Lessons from the Trump Campaign
Bullying vs. Play
Posted Nov 10, 2016
If playing well and fairly depends upon trust, truthfulness, curiosity, spontaneity, good humor, and respect for the rules, and if play cannot proceed without mutual understanding and individual strength of character during competition, the Trump campaign gave us instead a steady stream of contrived suspicion and scapegoating, as well as a torrent of lies, willful ignorance, rashness, fear, indecency, insecurity, and bullying.
The spoilsport throws out the rules, undermines the game itself, and petulantly takes his ball and goes home. Civic values—the inalienable right to the pursuit of happiness—suffer when the bully perverts play.
In fact, the process of play is most easily and fruitfully understood as a succession of positive emotional experiences—anticipation, surprise, pleasure, understanding, strength, and poise—that promise mental and physical dividends. Play points toward resilience and balance and away from fragility and instability. (Even rough-and-tumble play operates by rules as players routinely comfort the injured and soothe those whose feelings are hurt. If they didn’t, play would come to an end.)

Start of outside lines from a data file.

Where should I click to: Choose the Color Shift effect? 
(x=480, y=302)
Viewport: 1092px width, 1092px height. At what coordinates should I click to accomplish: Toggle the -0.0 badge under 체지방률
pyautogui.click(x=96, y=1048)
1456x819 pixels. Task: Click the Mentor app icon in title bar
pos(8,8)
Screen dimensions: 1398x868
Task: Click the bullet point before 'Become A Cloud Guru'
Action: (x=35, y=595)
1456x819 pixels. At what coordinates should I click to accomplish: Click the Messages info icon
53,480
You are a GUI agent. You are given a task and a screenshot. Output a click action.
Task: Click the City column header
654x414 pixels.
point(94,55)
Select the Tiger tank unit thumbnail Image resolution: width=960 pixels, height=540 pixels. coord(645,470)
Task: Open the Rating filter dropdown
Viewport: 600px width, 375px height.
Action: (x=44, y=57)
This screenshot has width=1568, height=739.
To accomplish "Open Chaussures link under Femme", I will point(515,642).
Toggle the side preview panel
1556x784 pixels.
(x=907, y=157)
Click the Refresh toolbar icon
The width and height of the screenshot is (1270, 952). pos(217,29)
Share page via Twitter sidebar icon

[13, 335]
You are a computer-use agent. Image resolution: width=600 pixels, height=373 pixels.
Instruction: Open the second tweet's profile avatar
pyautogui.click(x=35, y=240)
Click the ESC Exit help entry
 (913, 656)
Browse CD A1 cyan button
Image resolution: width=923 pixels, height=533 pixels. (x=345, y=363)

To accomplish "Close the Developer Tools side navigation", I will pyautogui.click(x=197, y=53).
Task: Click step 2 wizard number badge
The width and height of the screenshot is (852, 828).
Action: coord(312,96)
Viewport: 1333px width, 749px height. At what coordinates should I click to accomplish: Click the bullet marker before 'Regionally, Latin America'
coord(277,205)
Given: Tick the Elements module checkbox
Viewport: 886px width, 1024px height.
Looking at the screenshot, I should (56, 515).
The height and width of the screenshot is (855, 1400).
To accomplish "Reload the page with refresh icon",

Look at the chart below and apply any of your past play experiences—a game of golf, a vacation, or a joke you shared. Play begins in the keen feeling for what happens next—those built-in surprises that follow and the pleasure we take in them, as well as the pleasures we take of other players and the mastery we strive for. We learn stamina at play too. We engage our drive. Play readies us to play some more. When we’re luckiest, we find greater ease, grace, and fulfillment. You can read the inner state in the contented inviting expression you see on players’ faces.
We can often tell the difference between someone who wants to play and someone who lies in wait. His facial expression tells us what is on his mind and in his heart.
The bully just does not “get” play. A bully does not greet us with the open, inviting expression that a player will. He does not show the “play face” that evolution has given us as a universal invitation. We know what is on the bully’s mind by reading his intentions in his feral grin, the pinched lips, and the accusing glare. The bully’s sneer provides the age-old cue: glee tinged with cruelty is not play. Likely, the bully is a survivor of abuse and has been made to feel powerless in damaging ways. Or the bully is lonely and pathologically self-involved.
This is not to discount or excuse the perverse pleasure and social advantage that the bully derives from tormenting his peers or his juniors but this does serve to mark the way his bullying evidences pain-seeking rather than pleasure-seeking. And so, in this campaign, Donald Trump ridiculed people with physical handicaps, threatened his critics with bodily injury or jail, demeaned women and bragged of lunging at them against their will, questioned the patriotism of bereaved military families, stigmatized racial and religious minorities, and joked at the expense of Native Americans, scowling and smirking all the while.
Younger children and young adults may soon ask you troubled, and troubling, questions about the odd spectacle we’ve witnessed and endured. They will want to know how all this could have happened. They need to know that you value and expect fairness—that truthfulness remains the prime directive and that respect for others’ opinions and right to free expression remains the premise for our democracy. They also need to know that you have their backs.
Bullying is neither purposeless nor joyful. Bullying is not play for its own sake. Neither can bullying tend toward empathy or composure, because its sources arise invariably in aggression and pain rather than anticipation and joy. The lesson applies equally to play and politics, civil and playful exchange, and the enduring civic virtues. Bullying does not contain the basic, nourishing elements of play.